You thought that he was going to turn out poor humanity after bullying Mr. Virgin so heroically? Egad, ma'am or sir, you thought wrong. You doubt anybody can be a Burgundian hero? So he can; there has been more than one Charles the Bold of Burgundy.

The very word is as fire to the most pusillanimous: the very thought of its crimson depths should set us all tilting.

'Bring me a quart bottle of Burgundy.' The phrase is like a trumpet-call outside the keep of Paradise.

'Bring me another quart of Burgundy.' Down goes the portcullis before the hero's charge.

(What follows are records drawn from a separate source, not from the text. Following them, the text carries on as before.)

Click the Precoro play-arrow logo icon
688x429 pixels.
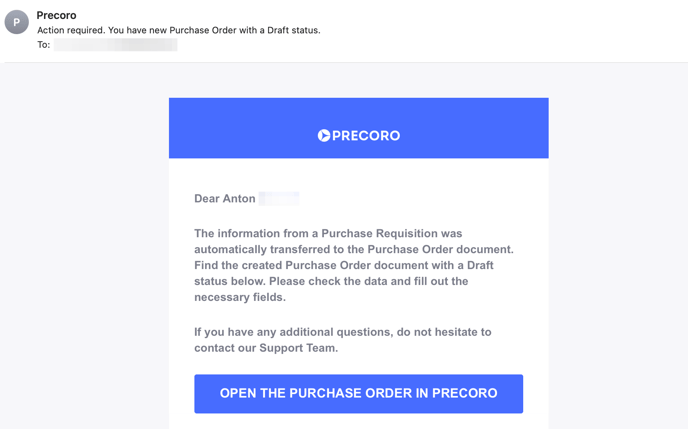tap(324, 136)
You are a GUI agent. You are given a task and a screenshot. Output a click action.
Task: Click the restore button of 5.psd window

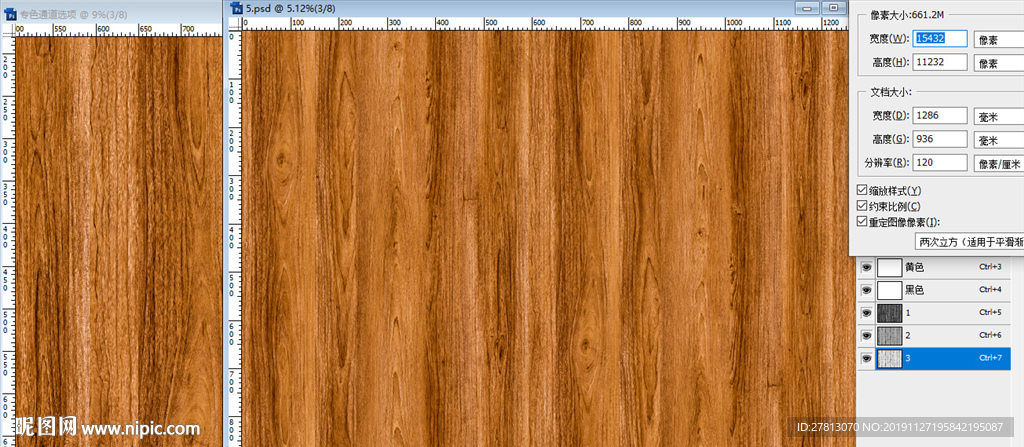tap(832, 8)
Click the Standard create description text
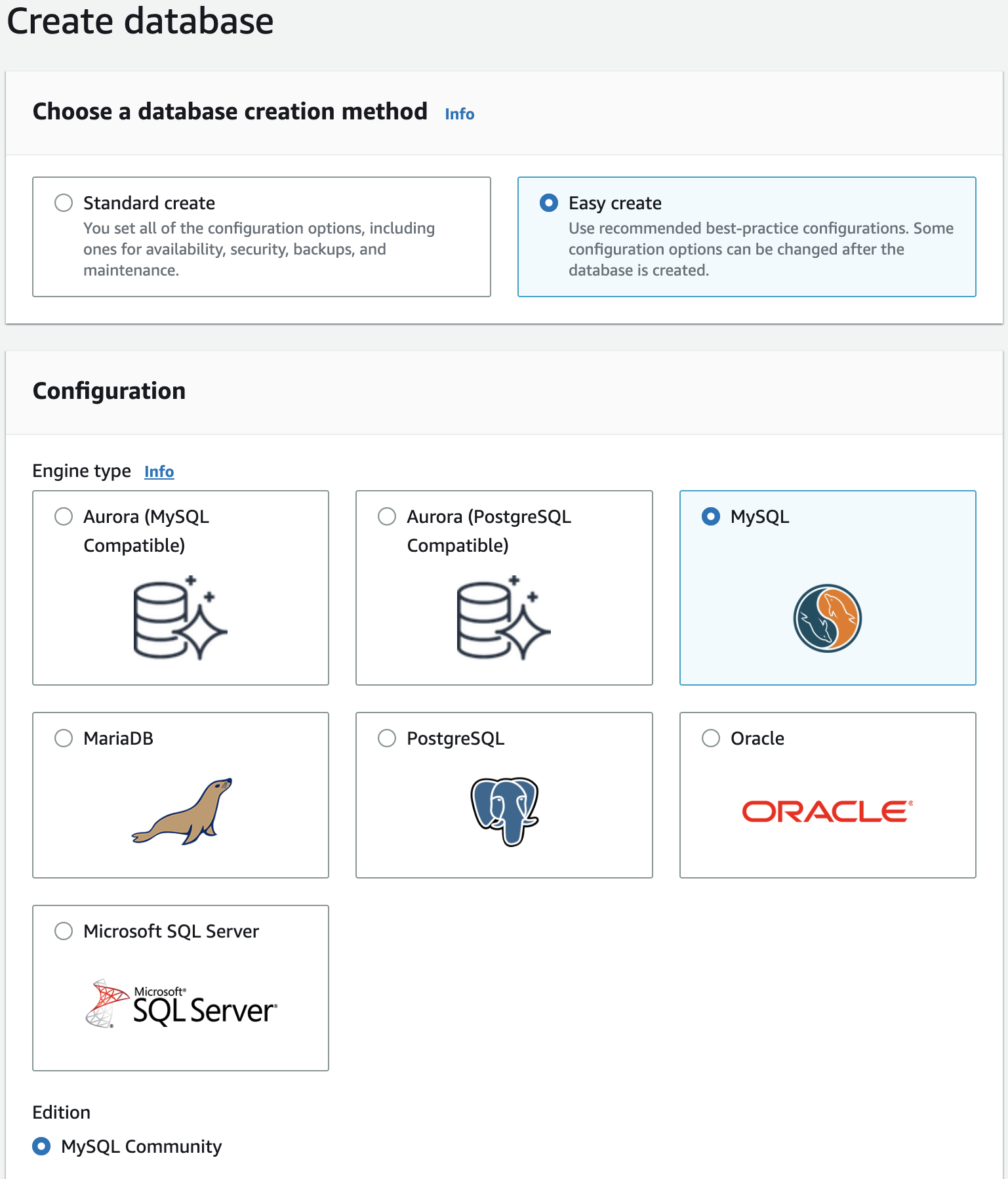Screen dimensions: 1008x1179 pyautogui.click(x=259, y=249)
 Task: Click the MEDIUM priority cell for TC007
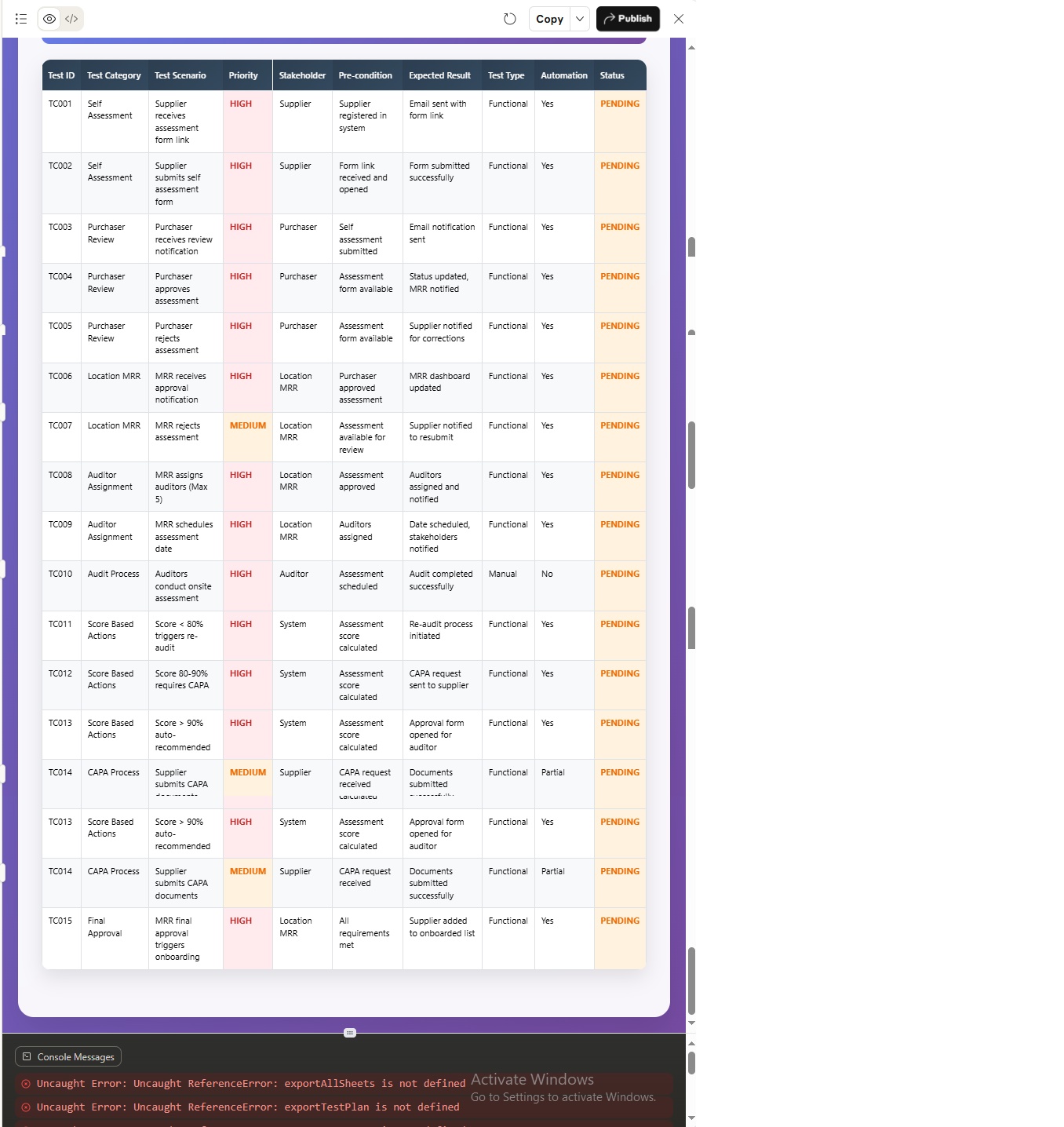click(248, 425)
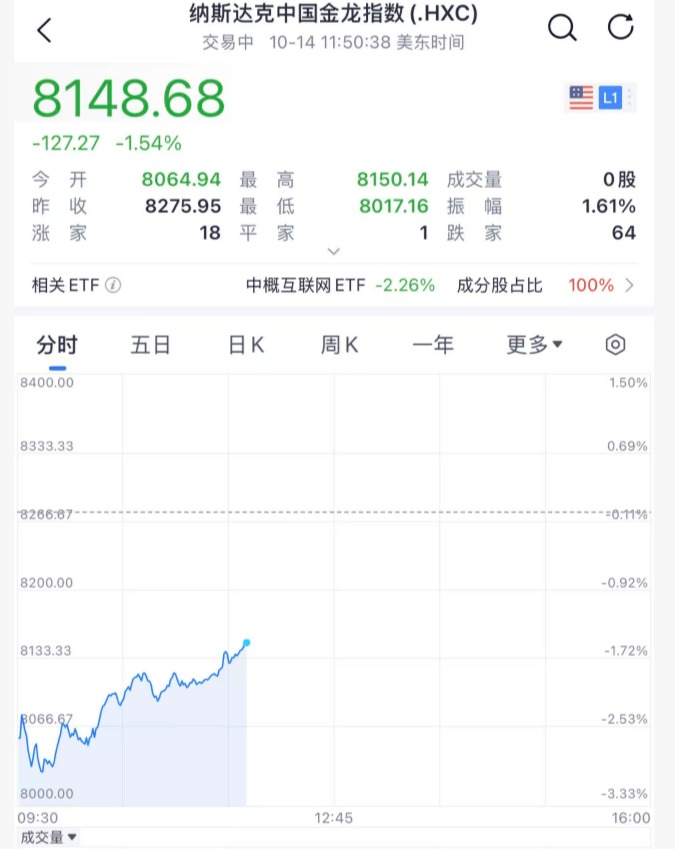Click the info icon beside 相关ETF
675x849 pixels.
[113, 286]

Port may turn a man into a hero—in his dreams; yet I doubt they are too heavy. As for Sherry, it will serve to sharpen the wits of a dried-up attorney, but is poor stuff to weave into heroes. On Champagne, a man will talk like the crew of the Argo, but there's the end of the whole business.

Charles drank Burgundy and I promise you some fine heroicks presently.

Chapter the Twenty-third
SPACE BETWEEN AN HEROICK COUPLET

A discouraging fact for the Persii of yesterday, to-day, and to-morrow, is that, however needle-sharp their thrusted rapiers, however thorough their castigations, Society never shows weal or scar at the end of it all.

Here was profligate, card-playing, snobbish, vapoured Society, quite recovered of its whipping and, by candletime, setting out to perform, just those very actions Persius most bitterly abuses.

My lady Bunbutter continued to observe every Matador in her opponents' hands, continued to rake in ill-gotten guineas, continued to use a quadrille pack with Manille stained, Spadille nicked, Basto dog-eared, and Ponto scratched. The Most Honble. the Marchioness of Hurricane continued to help herself five times to the richest Fricassées; continued to allow her lap-dog liberty of vomit in alien drawing-rooms, continued to breathe stertorous bawdry into the prominent ears of her Italian son-in-law—el Conde di Scirocco—while her daughter the Contessa snored in a corner.